§ **What is being asked**
Start at the line in the entries below that contains "Clear the rx field selection", stop at the line that contains "Open the Инструменты", and output exactly the lines in that span, both ends included.

Data to process: Begin

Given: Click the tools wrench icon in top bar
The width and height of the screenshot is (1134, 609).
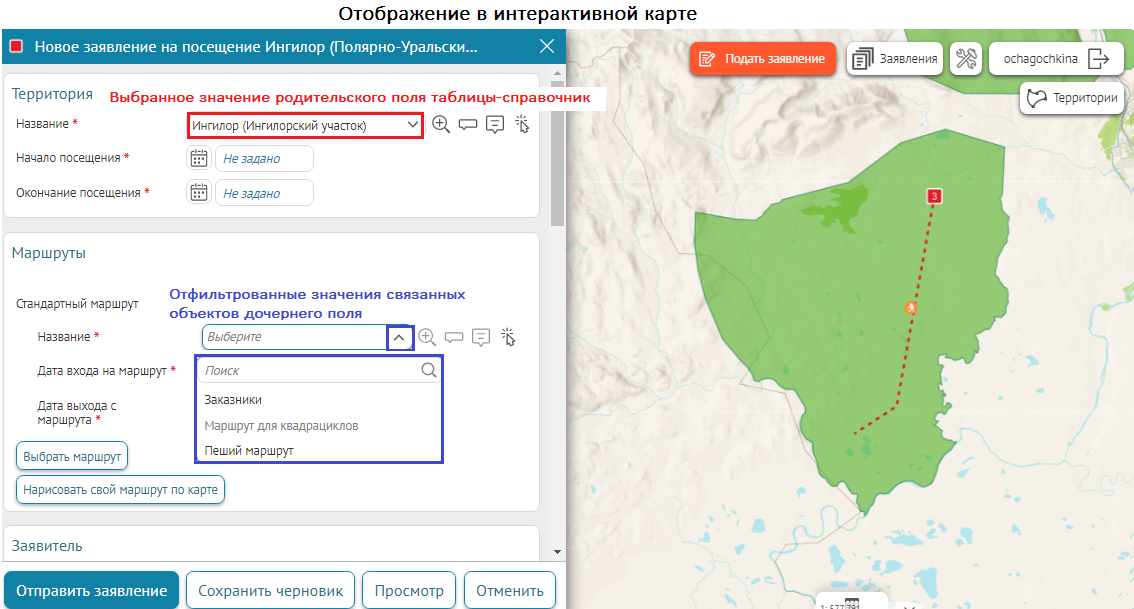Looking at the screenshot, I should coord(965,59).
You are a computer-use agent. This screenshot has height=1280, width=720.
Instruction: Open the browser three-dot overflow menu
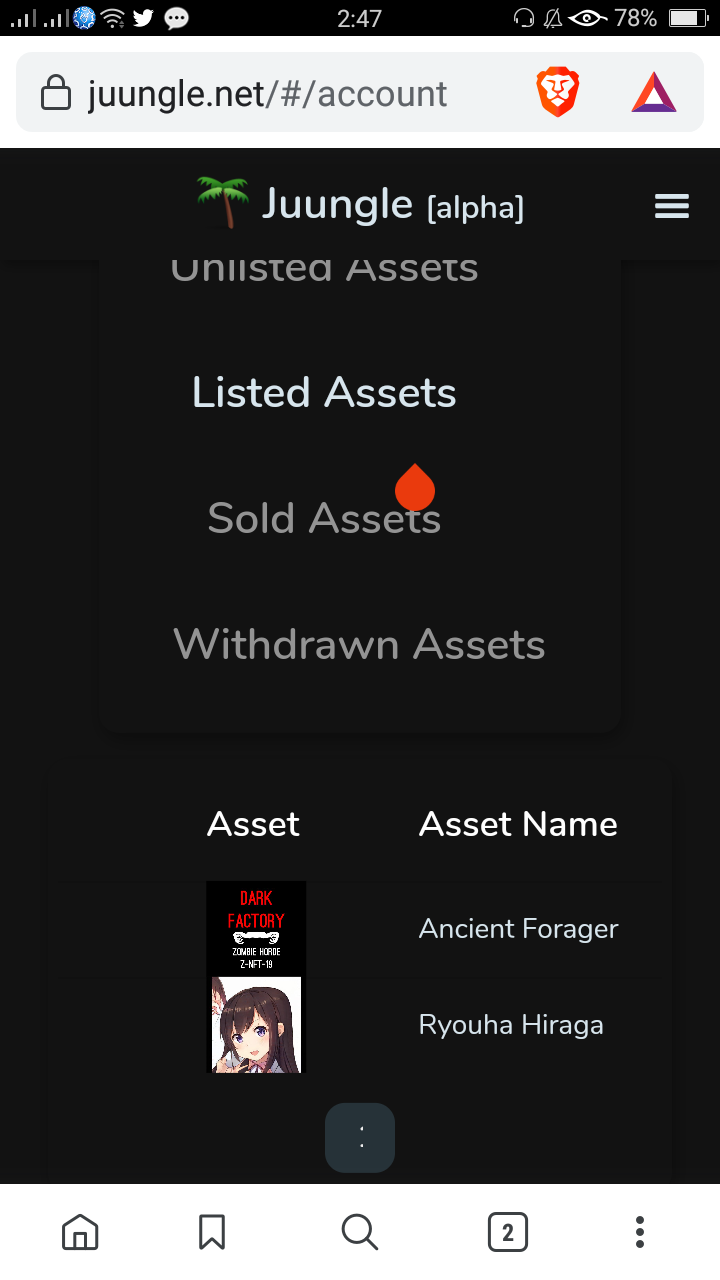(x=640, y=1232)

Data to process: End
Data to process: Begin

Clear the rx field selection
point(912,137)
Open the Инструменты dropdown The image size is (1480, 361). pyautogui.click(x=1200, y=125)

Data to process: End
Data to process: Begin

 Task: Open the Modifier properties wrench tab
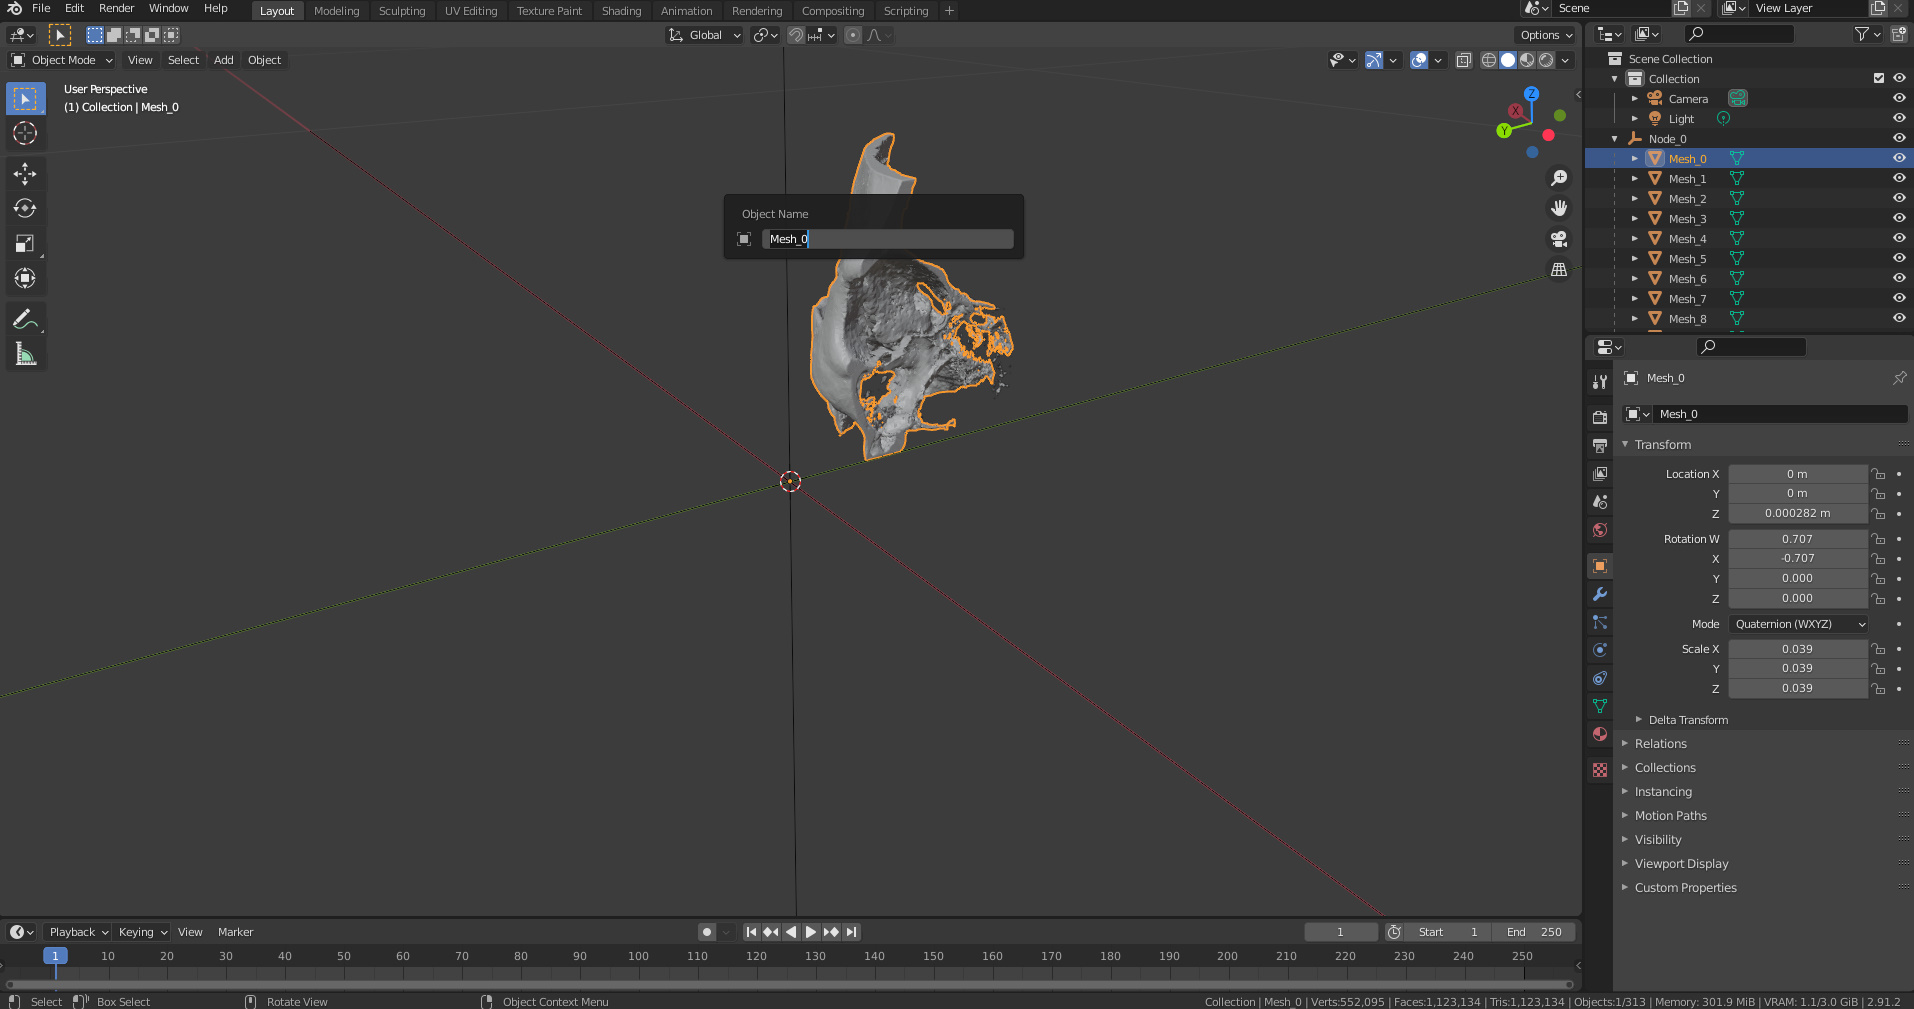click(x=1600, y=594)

Data to process: End

§ **Output below**
Clear the rx field selection
point(912,137)
Open the Инструменты dropdown The image size is (1480, 361). pyautogui.click(x=1200, y=125)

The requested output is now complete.